I had lots of irritable contractions combined with irritable baby movements (probably more of the latter versus the former) that would happen around 10 pm to 1 am. The week before labor began I pretty much experienced these every night and I hated them. During these times, I would have waves of panic and anxiety about the reality of actually having to go through the birth process again, and I was always grateful when they were over and I could finally climb into bed.
Friday the 5th of April was pretty normal except I had two very serious bouts of grumpiness that made me feel deeply in touch with someone who was (hopefully!) going to start labor soon -- it was like total,
irrational, not-triggered-by-much anger that switched on so fast, I knew it was something else with some other root than just me being moody.
We had pizza for dinner, and like I had for the last week, I restrained myself from eating too much (“If labor starts tonight I don’t want to be too full,” was my rationale).
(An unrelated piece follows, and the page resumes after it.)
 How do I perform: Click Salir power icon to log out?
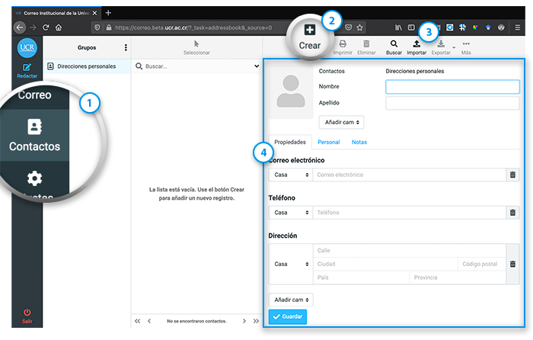click(27, 316)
I had two pieces and then cut myself
off. I took a little nap in bed, which I hoped would actually be “going to bed,” but I woke up at about midnight when I couldn’t ignore the antics of Wild Baby any longer. I watched TV a little and sat on the ball to try and bounce my guy into a calmer state. At 1 am I decided to watch the last episode of Mad Men on Netflix so I would be ready for the new season, with the intention of going to bed after that.
At 2 am, just when I was settling into sleep, I realized I was contracting, and these contractions felt different. They came 5-6 minutes apart, were totally manageable, and lasted about 40 seconds. I tried to sleep, but I was also mindful of needing to recognize true labor so I could get my sister and my mom on the road from two and a half hours away if this really were it.
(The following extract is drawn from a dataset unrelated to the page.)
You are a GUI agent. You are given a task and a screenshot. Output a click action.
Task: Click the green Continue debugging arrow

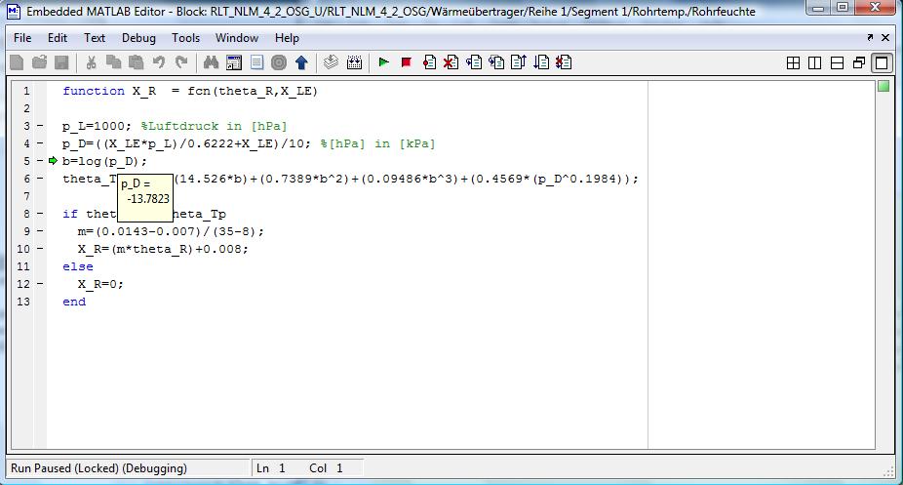click(383, 62)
Everyone was asleep, and as long as I was okay, I felt no need to wake them. I was feeling hungry, so I ate half a lemon Chobani (again, not wanting to eat a lot) in the morning quiet. I did call my sister at 3 am to let her know it was go-time. I labored longer, in the quiet of my living room, tending to small errands and tasks between contractions. At 4 am I woke Brad up to tell him I was in labor. He came out to the living room and asked, “What can I do?” and I immediately answered, “Take the recycling out, it’s driving me crazy and I have contemplated doing it myself for the last 2 hours.” I was hoping he would just lie back down on the couch and snooze a little, but he was up and ready to go.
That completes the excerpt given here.